[
https://issues.apache.org/jira/browse/NUTCH-1414?page=com.atlassian.jira.plugin.system.issuetabpanels:comment-tabpanel&focusedCommentId=13408055#comment-13408055
]
Julien Nioche commented on NUTCH-1414:
--------------------------------------
I'm concerned about the proliferation of micro-functionalities such as this
one. What do we keep as part of the distribution and what can be
stored/maintained somewhere else? One could imagine endless variants around
this one e.g. all sorts of entities (People, Location, Emails, etc....) which
is certainly useful for whoever wrote the plugin and possible a few more people
but means we have more code to maintain, document, debug etc...

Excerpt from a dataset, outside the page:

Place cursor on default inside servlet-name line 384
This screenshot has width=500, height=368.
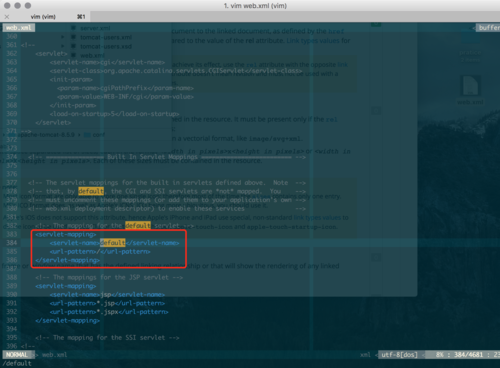113,243
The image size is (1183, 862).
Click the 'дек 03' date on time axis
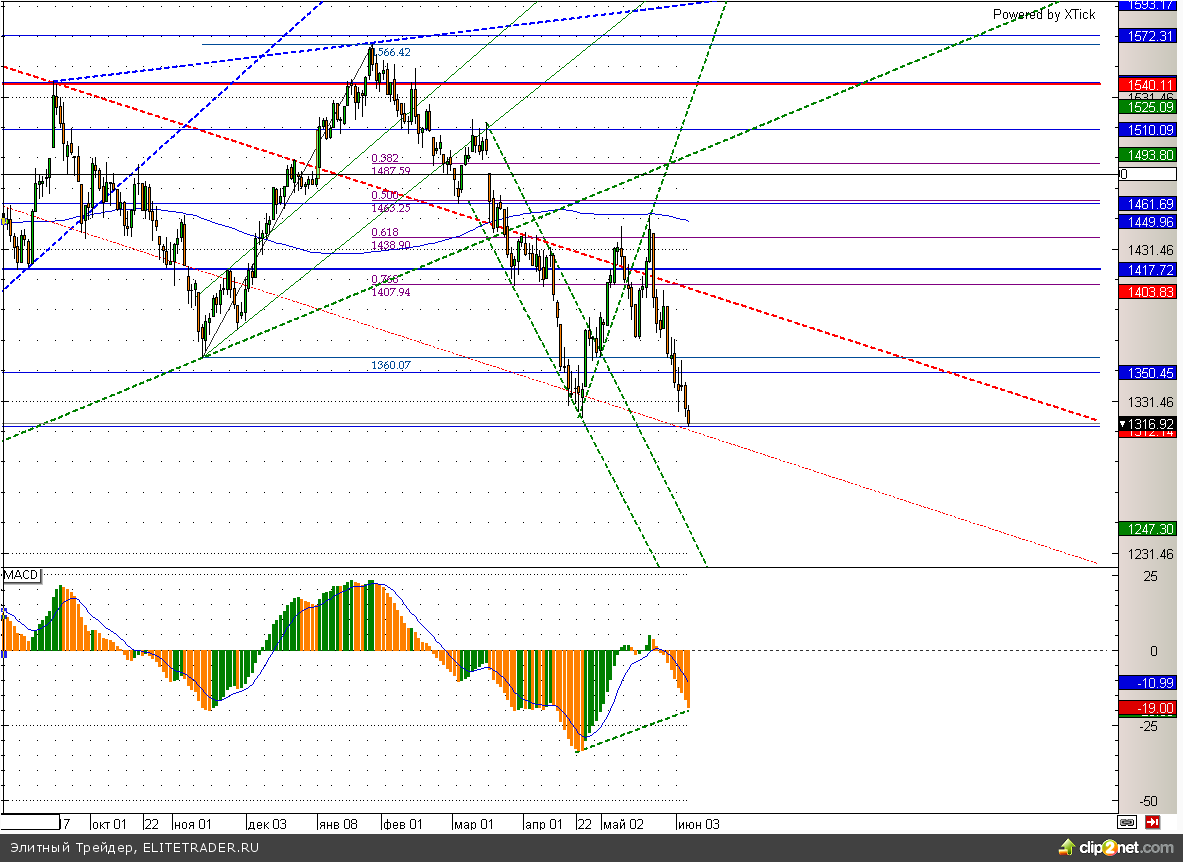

We could have a page on the WIKI ("Plugin Market?") pointing to external
resources. Obviously the ones which are well maintained, mature and widely used
could make it into our repo. With the Nutch artefacts being accessible with
Ivy/Maven it would be trivial to write a script to build and test a standalone
plugin.
> Date extraction parse filter
> ----------------------------
>
> Key: NUTCH-1414
> URL: https://issues.apache.org/jira/browse/NUTCH-1414
> Project: Nutch
> Issue Type: New Feature
> Components: parser
> Reporter: Markus Jelsma
> Assignee: Markus Jelsma
> Fix For: 1.6
>
> Attachments: NUTCH-1414-1.6-1.patch
>
>
> Date extraction parse filter for Nutch to provide means to extract an
> arbitrary page date (article date) from the parse text.
--
This message is automatically generated by JIRA.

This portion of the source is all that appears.